To make things worse, I had left my phone in the car and could not find the plough in the sky to give me a pointer to Polaris, and without the phone, I just had to guess where north was.
So with watery eyes being battered with the cold wind, I pressed the remote timer and rapidly retreated to the car. A hot cuppa and heat on in the car and I was starting to think straight again.
Now I am thinking, should I return to the Manannán Mac Lir and try and do him justice by finding Polaris, but then I remembered how warm I now was (and lazy) and stayed put.
As astronomical twilight approached, I returned to Manannán Mac Lir to recover the kit.
I took a quick photo of the statue head on, just to try and salvage something from the shoot.
I checked it and was happy enough, went back to the car. I didn't even look at the star trail photos until I got home. I really didn't think it would turn out at all...
Then boom, I had got Polaris perfect, and it was right above the Manannán Mac Lir statue.
So to all those that don't believe me when I say, I just press the button and see what comes out, this was the ultimate in shooting blind, and I am absolutely chuffed with the result :)
It probably is not technically a great or even good shot, but the feeling I got when the blended photo was displayed now has me hooked :)
Just need to move to a country with clear skies :) :)
It is placed at the top of Gortmore Viewing Point, which has great views along the Foyle shoreline, across the Foyle to Donegal's headlands, and along the rugged North Coast.
Well worth a visit, and it is free :)
How it was done - settings, etc.
Star Trails can be created in two ways.
1) A very long exposure, but this can lead to noise as the camera's sensor is on for a long period of time and will create heat.
2) Several shots and blend them together, this is the option I used here.
First off, you will need a tripod. Then I set the camera to mirror up, to help prevent shake when each photo was being taken.

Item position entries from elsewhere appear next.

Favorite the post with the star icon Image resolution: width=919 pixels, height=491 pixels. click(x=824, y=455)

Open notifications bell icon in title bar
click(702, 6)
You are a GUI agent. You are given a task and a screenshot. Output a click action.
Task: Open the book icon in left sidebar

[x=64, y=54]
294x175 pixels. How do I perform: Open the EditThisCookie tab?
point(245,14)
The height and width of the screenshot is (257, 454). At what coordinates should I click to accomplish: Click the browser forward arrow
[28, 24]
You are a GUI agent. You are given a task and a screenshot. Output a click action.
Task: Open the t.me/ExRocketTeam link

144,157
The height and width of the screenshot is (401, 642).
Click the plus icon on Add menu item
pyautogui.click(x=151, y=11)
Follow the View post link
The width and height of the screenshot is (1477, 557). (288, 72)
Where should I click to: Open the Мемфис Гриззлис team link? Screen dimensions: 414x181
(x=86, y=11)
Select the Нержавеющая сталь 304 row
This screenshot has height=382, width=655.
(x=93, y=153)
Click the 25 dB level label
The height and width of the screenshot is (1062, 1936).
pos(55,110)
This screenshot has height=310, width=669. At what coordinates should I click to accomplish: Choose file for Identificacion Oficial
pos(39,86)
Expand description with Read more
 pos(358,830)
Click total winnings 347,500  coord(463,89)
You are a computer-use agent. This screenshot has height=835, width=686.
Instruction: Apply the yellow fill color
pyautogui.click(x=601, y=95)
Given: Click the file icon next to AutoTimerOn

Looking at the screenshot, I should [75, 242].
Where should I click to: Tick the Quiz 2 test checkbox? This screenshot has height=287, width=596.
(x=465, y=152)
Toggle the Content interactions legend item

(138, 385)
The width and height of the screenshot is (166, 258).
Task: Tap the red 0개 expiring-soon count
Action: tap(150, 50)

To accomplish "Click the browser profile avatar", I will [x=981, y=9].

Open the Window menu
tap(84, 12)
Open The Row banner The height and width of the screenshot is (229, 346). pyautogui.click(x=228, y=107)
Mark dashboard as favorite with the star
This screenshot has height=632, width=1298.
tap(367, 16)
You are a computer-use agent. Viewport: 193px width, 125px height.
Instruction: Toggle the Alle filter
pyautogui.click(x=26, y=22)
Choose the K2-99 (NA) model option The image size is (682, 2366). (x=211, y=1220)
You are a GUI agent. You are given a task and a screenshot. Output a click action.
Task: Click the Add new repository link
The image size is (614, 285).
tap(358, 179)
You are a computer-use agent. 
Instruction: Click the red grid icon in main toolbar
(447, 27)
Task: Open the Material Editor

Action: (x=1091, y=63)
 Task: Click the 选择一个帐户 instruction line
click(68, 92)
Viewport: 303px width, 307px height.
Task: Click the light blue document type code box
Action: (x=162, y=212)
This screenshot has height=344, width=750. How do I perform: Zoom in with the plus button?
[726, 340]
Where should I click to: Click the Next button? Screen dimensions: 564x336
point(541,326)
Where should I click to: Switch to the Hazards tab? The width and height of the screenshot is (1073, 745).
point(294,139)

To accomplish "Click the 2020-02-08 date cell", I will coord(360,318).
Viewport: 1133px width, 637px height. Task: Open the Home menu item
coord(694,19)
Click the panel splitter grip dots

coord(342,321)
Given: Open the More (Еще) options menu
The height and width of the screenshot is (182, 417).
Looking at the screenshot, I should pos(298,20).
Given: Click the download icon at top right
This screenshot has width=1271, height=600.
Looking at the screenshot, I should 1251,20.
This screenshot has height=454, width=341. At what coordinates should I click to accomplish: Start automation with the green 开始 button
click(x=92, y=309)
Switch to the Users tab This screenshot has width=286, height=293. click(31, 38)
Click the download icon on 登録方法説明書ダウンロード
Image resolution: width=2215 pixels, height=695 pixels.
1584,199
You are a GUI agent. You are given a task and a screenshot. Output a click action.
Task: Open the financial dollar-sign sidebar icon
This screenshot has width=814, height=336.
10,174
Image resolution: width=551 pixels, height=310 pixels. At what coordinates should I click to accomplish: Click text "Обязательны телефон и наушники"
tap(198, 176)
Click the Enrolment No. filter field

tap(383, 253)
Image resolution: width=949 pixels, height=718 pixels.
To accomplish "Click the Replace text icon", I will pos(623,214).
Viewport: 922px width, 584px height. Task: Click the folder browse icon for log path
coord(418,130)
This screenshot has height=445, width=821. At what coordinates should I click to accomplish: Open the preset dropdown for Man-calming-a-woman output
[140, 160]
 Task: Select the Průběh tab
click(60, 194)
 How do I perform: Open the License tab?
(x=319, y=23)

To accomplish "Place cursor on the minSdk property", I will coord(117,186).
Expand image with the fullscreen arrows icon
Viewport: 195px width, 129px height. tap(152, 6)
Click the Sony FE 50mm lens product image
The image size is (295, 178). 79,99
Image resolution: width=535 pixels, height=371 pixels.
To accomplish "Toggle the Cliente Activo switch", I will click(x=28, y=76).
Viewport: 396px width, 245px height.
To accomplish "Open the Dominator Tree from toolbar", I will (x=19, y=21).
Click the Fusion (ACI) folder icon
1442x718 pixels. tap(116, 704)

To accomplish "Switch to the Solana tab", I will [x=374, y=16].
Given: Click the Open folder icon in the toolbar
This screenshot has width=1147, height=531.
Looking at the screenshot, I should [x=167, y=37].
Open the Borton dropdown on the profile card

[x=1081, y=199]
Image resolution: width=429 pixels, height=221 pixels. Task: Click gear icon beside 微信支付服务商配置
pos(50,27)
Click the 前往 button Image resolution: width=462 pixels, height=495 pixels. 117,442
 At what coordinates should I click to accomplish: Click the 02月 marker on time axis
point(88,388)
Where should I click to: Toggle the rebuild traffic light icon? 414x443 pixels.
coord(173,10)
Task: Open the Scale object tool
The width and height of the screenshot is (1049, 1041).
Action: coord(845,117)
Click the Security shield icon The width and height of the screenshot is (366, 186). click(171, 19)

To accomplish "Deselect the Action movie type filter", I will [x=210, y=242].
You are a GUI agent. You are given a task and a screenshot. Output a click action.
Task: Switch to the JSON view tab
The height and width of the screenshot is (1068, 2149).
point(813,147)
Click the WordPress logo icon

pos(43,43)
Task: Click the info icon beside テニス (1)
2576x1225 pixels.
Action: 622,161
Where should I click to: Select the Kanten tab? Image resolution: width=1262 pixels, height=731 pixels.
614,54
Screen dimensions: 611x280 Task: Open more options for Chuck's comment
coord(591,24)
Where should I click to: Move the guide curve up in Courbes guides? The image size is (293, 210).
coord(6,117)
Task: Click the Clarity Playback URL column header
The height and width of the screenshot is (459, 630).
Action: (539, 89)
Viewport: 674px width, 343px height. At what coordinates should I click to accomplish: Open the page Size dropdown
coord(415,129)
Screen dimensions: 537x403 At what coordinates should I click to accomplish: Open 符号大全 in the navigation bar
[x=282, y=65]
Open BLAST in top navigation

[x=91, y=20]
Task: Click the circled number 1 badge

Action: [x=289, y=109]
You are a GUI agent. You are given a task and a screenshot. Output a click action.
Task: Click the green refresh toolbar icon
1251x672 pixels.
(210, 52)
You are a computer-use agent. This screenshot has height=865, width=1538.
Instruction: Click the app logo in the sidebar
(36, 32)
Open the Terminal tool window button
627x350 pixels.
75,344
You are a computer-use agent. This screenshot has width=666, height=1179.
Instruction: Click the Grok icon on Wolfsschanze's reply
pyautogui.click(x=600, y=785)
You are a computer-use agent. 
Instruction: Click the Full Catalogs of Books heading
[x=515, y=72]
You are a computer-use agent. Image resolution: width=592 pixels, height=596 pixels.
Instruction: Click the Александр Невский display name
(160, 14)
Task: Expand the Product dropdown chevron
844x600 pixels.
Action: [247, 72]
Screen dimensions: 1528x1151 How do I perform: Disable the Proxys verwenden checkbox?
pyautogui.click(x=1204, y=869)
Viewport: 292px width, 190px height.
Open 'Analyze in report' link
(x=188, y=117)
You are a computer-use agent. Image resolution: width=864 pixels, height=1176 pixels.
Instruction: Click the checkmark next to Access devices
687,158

I took these photos using a Canon 1300D, entry-level camera, so had to use a remote timer. Set it to were 20-second exposure, 5-second interval and to repeat until stopped.
The camera settings were as shown here.
A better camera could handle a higher ISO.
I then imported the RAW files into Lightroom and did a bit of post editing. Edit one photo and the copy the edit values by pressing Ctrl & C, then paste to all other files that will make up the Star Trail by highlighting them and press Ctrl, Shift & V. This was on a Windows PC.
I then used Photoshop to blend the photos and make the Star Trail, and here is how it's done.
When you browse to select the files – click on the first file, then press shift and click on the last file.
This will select all the files at once.
It may take a while to load all the files?
Select the second to the bottom layer and set the blend mode to Lighten, it reads "Normal" by default. Click the Normal dropdown & select ‘Lighten’
By making sure you are on the Layers Tab
Right Click on the layer name and select ‘Copy Layer Style’
Now select all layers above, Right Click & Select ‘Paste Layer Style’ which is just below the ‘Copy Layer Style’
This should create the star trail, just save as a JPG and you are done.
Also, as mentioned, you can put all the RAW files into Lightroom, batch process them and then save as JPG’s in a new location. Then blend as above.